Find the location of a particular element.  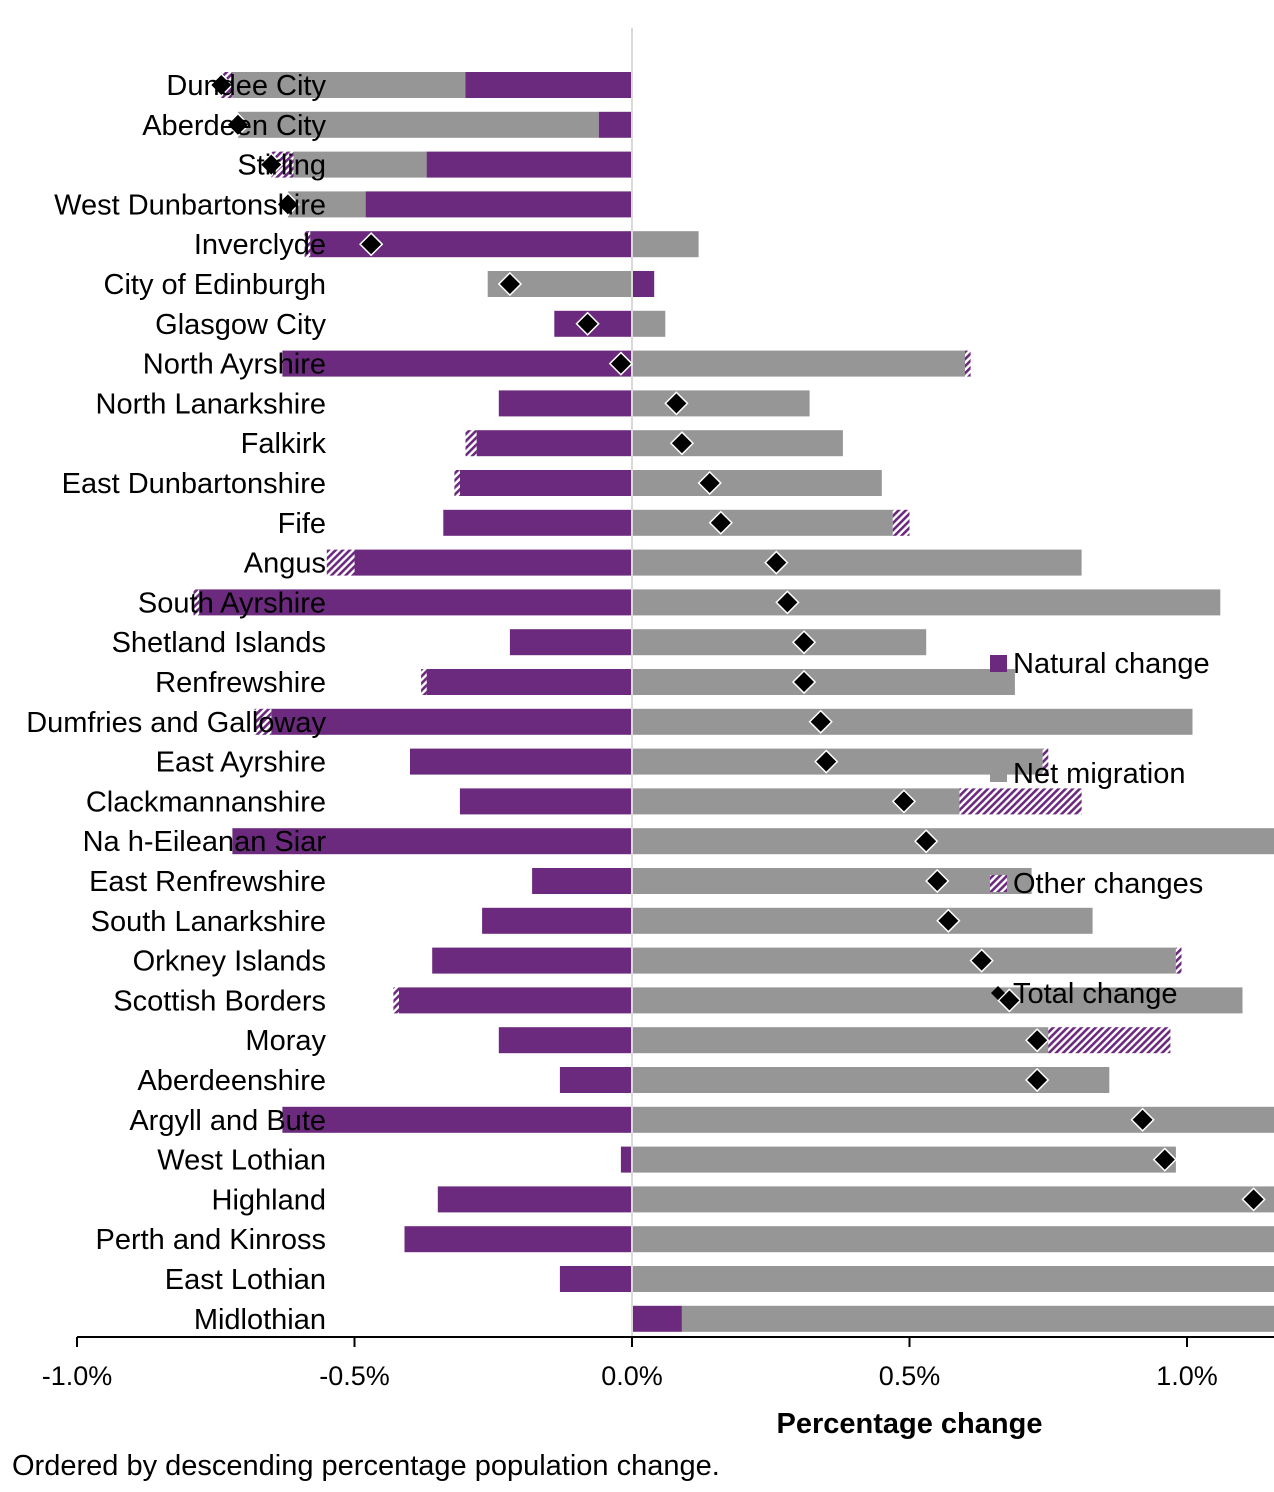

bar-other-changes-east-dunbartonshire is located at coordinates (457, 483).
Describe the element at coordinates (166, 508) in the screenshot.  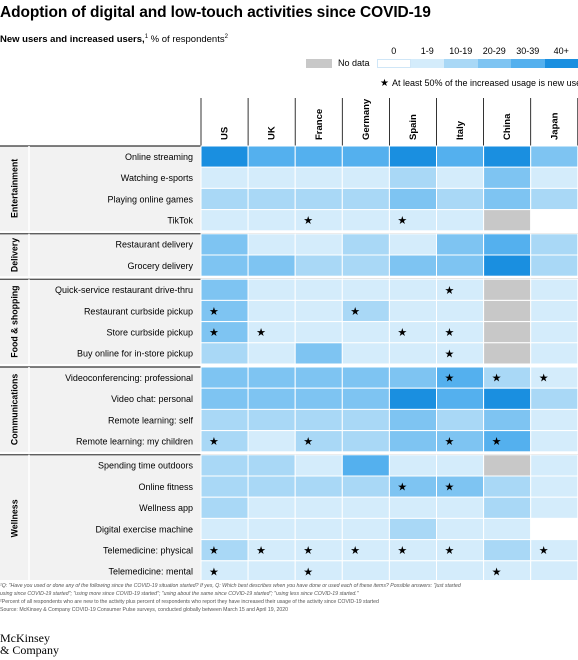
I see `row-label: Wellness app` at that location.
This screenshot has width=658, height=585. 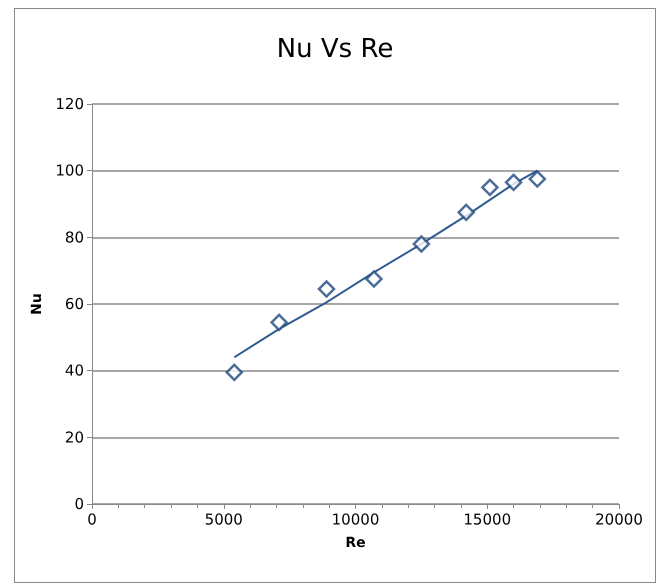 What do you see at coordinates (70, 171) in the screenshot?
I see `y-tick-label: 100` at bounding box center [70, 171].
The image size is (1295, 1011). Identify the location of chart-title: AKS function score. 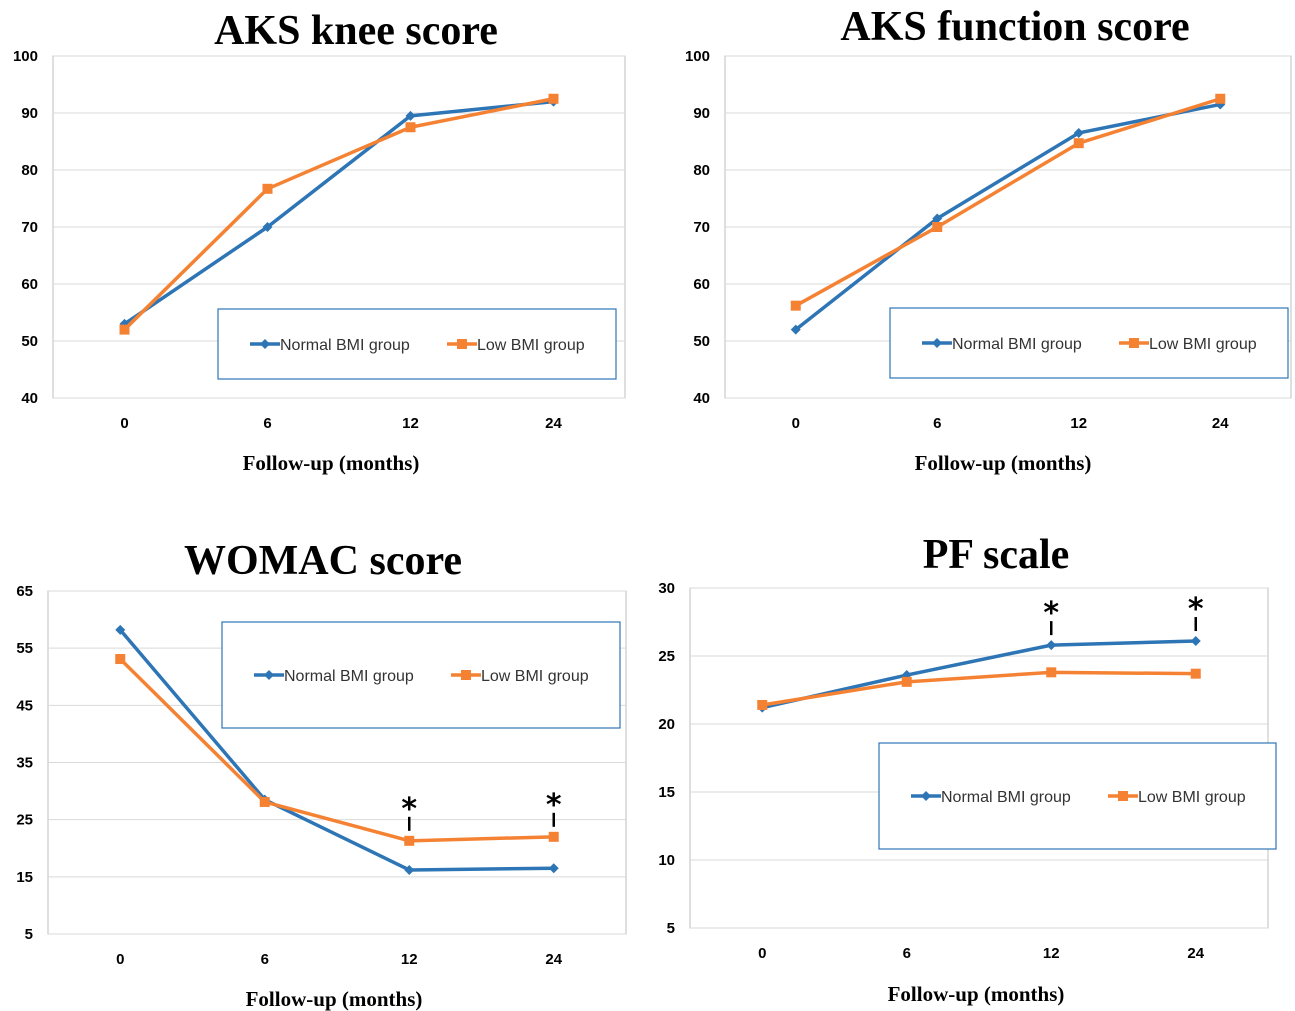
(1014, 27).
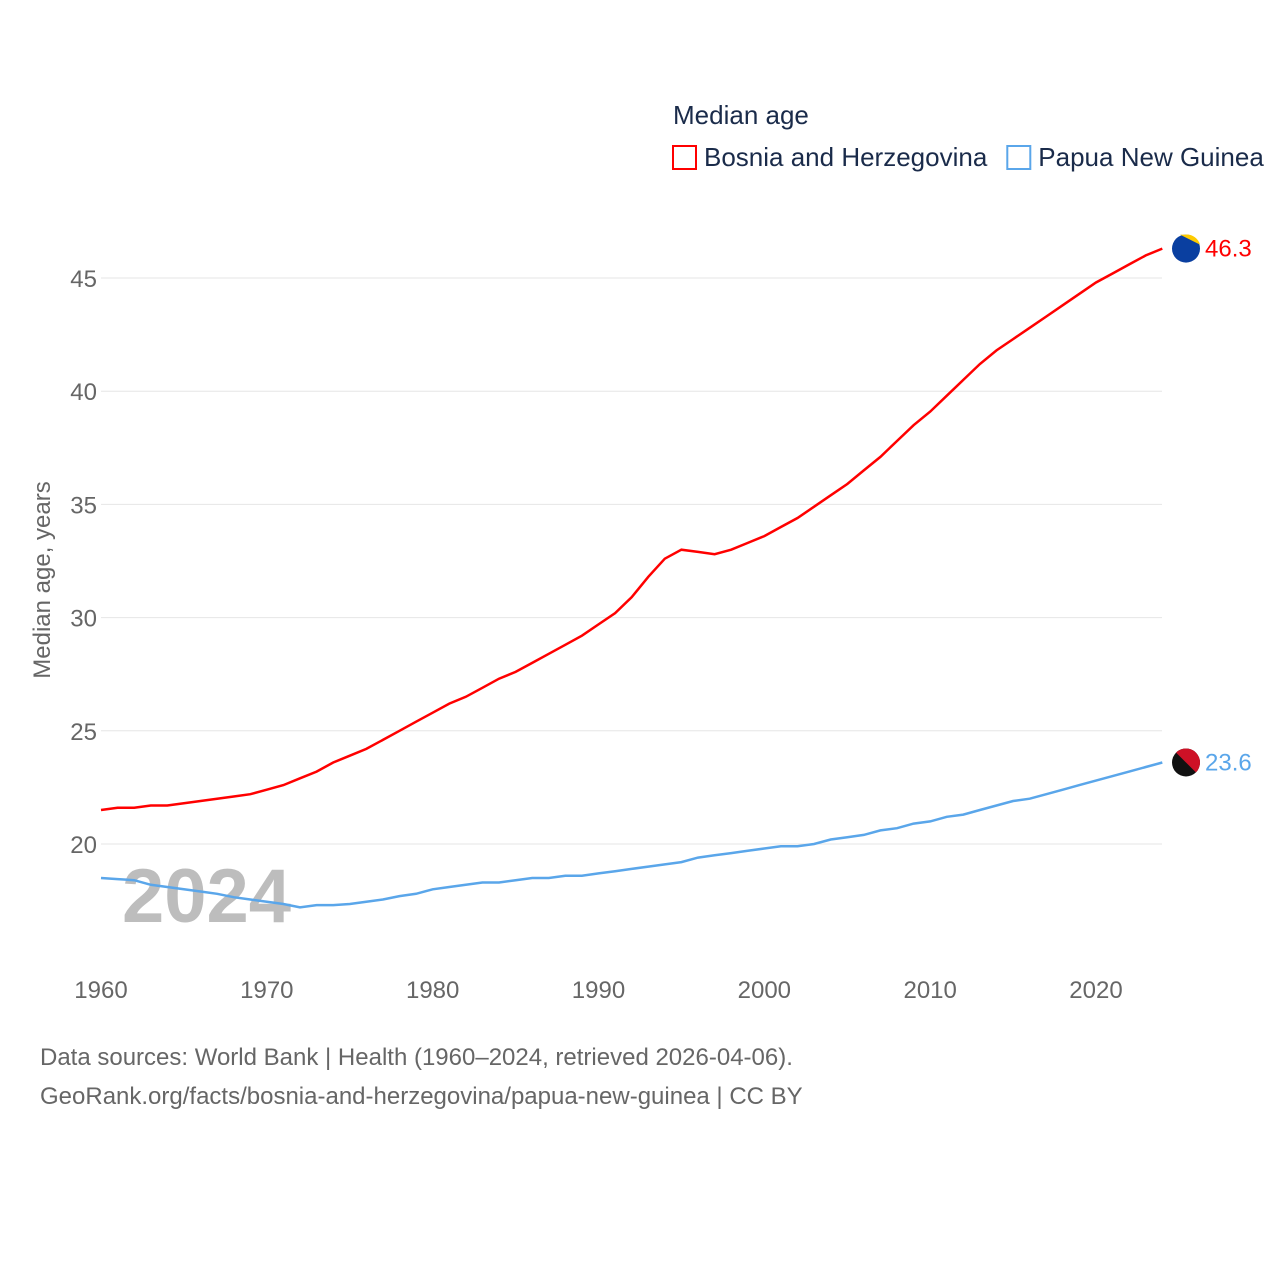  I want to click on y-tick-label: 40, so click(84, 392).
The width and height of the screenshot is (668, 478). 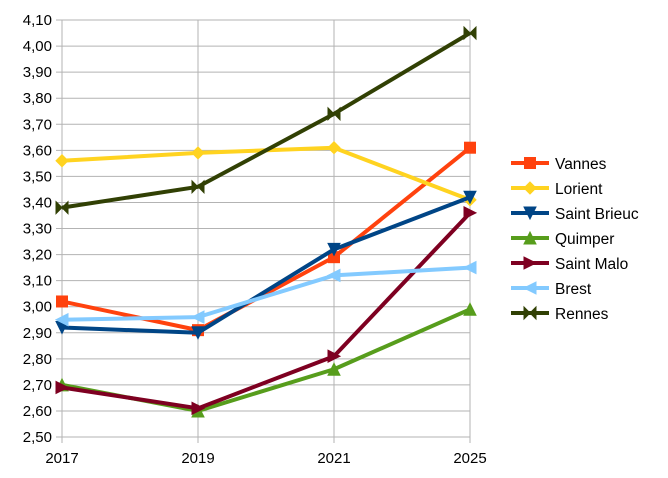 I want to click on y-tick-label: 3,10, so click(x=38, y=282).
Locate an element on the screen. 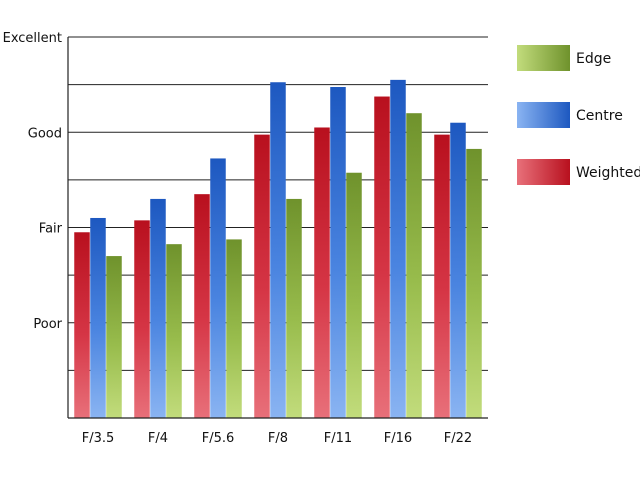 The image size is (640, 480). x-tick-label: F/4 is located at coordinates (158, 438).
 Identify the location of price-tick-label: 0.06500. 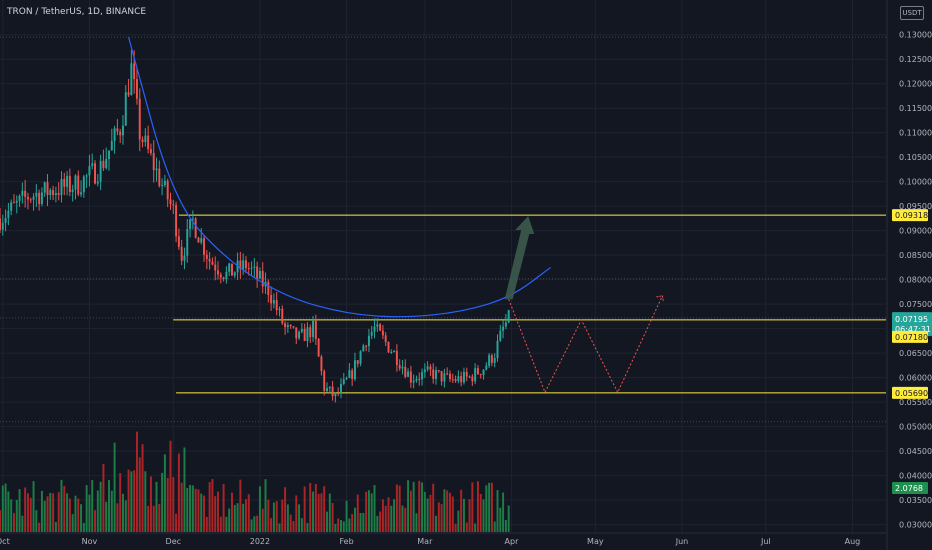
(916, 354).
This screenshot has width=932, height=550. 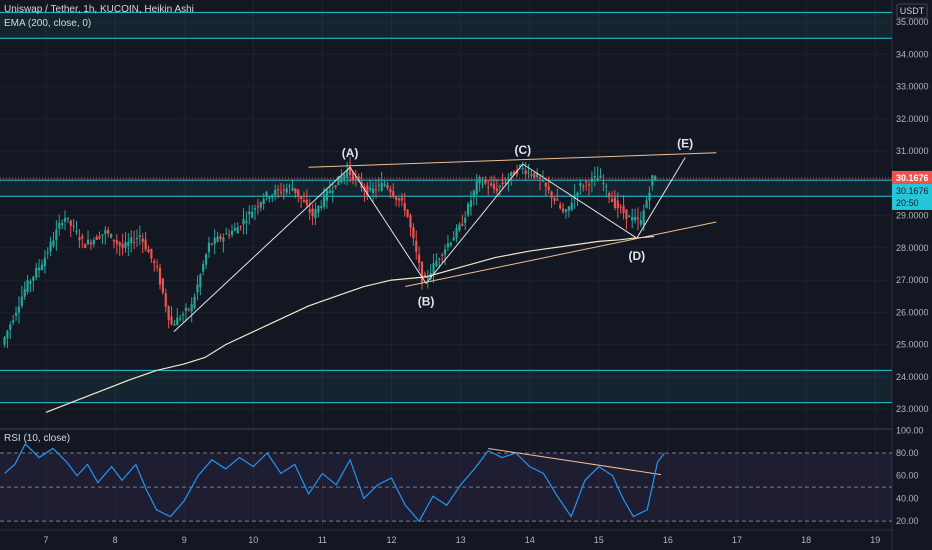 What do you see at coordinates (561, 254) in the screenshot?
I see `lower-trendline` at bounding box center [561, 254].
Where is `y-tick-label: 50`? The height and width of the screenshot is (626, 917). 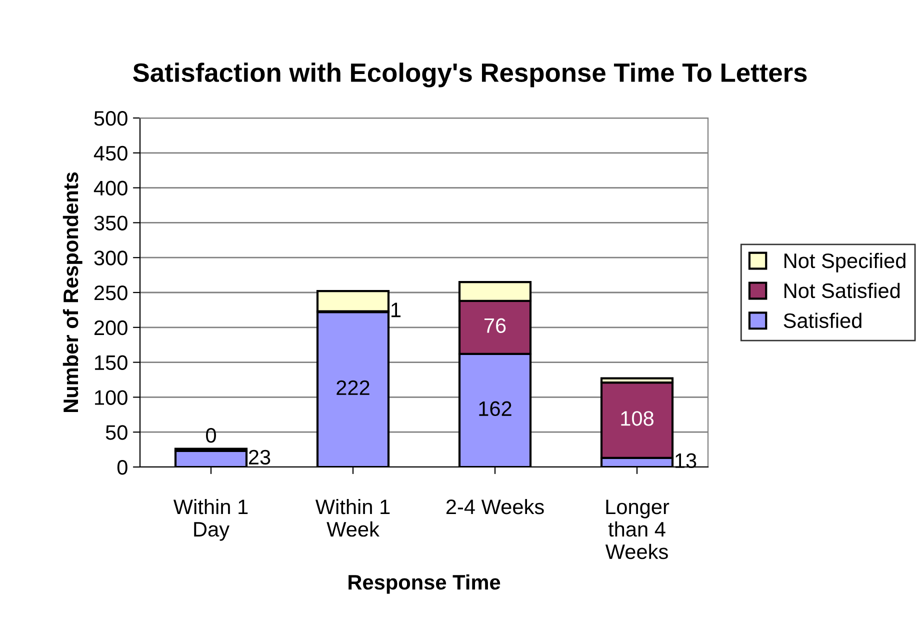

======

**TASK OBJECTIVE**
Please set down the lines again word for word, from the first line at the top up to and including the line with "at that location.", and leave the pictures out.

**SOLUTION TO THIS EXERCISE**
Find the location of a particular element.  

bar-other-changes-east-dunbartonshire is located at coordinates (457, 483).
Describe the element at coordinates (166, 508) in the screenshot.  
I see `row-label: Wellness app` at that location.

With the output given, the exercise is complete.